• **Work required**
An exact copy is needed of the lines from the line holding "Instruction: Export to EndNote basic" through the final line of the listing below, both included.

(Data listing Opens)

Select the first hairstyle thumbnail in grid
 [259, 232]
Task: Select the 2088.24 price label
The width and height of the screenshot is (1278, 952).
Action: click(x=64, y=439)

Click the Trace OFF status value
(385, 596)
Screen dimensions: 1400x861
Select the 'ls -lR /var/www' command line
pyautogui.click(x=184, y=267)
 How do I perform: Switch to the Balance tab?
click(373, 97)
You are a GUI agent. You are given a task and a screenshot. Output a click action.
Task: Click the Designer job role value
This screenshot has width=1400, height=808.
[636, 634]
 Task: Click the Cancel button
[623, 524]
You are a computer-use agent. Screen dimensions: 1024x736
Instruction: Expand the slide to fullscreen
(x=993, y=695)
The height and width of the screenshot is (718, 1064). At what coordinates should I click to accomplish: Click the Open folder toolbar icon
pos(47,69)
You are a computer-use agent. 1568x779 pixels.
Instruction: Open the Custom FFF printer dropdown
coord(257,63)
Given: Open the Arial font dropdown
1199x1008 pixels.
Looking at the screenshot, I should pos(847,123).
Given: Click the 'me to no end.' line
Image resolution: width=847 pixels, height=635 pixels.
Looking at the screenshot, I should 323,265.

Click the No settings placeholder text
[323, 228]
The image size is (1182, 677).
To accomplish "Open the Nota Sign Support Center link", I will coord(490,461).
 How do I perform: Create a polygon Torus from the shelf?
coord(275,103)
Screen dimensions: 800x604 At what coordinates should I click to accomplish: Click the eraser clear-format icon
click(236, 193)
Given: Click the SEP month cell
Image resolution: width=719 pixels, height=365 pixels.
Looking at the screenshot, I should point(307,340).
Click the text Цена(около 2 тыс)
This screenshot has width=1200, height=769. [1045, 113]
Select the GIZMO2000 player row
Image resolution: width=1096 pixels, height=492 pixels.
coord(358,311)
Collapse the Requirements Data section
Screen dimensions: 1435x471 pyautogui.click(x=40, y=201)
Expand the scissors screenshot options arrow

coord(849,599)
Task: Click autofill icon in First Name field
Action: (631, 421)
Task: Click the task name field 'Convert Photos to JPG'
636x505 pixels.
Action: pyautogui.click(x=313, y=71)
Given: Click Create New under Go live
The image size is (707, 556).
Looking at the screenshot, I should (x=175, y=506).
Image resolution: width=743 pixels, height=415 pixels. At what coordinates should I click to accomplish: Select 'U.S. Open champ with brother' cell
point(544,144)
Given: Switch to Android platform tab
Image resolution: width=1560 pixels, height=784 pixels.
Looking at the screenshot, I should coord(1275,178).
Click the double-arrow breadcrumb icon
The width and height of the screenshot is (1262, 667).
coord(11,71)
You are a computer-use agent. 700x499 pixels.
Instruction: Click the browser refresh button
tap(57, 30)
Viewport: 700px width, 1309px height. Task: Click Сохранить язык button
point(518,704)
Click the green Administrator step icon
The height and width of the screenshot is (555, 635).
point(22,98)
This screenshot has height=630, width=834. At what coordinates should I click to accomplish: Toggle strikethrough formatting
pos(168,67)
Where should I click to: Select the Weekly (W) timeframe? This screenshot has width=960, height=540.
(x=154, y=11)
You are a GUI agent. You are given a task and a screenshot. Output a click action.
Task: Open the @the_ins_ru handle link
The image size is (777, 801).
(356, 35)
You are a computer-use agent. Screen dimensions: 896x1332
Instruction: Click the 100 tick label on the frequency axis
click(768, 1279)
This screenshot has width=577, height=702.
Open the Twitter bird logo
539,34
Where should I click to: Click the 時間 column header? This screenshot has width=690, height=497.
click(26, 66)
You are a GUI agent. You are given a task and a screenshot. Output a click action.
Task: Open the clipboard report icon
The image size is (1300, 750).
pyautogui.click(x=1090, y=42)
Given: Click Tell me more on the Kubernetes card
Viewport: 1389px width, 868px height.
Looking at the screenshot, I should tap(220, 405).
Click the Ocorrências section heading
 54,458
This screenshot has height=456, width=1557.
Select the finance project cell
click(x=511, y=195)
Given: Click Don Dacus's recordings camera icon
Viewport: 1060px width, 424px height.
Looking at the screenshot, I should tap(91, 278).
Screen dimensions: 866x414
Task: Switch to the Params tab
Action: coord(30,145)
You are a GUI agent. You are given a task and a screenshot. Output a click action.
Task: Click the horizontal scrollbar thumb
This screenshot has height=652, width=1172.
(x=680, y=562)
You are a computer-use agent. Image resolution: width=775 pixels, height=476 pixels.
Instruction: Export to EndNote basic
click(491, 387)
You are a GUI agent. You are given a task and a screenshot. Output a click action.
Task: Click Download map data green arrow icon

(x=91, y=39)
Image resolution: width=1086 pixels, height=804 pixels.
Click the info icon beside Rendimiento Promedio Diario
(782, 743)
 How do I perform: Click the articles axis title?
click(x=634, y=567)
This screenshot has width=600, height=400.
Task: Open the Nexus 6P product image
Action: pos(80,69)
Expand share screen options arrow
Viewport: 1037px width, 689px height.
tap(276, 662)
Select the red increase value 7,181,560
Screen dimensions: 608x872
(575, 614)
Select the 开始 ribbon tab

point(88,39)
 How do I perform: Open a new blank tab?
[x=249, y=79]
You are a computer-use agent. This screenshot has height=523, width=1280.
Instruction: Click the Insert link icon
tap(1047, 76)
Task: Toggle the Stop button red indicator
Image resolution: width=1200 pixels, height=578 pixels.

(Data listing Closes)

• **Response**
Instruction: Export to EndNote basic
click(491, 387)
You are a GUI agent. You are given a task and a screenshot. Output a click action.
Task: Click Download map data green arrow icon

(x=91, y=39)
Image resolution: width=1086 pixels, height=804 pixels.
Click the info icon beside Rendimiento Promedio Diario
(782, 743)
 How do I perform: Click the articles axis title?
click(x=634, y=567)
This screenshot has width=600, height=400.
Task: Open the Nexus 6P product image
Action: pos(80,69)
Expand share screen options arrow
Viewport: 1037px width, 689px height.
tap(276, 662)
Select the red increase value 7,181,560
Screen dimensions: 608x872
(575, 614)
Select the 开始 ribbon tab

point(88,39)
 How do I perform: Open a new blank tab?
[x=249, y=79]
You are a computer-use agent. This screenshot has height=523, width=1280.
Instruction: Click the Insert link icon
tap(1047, 76)
Task: Toggle the Stop button red indicator
Image resolution: width=1200 pixels, height=578 pixels.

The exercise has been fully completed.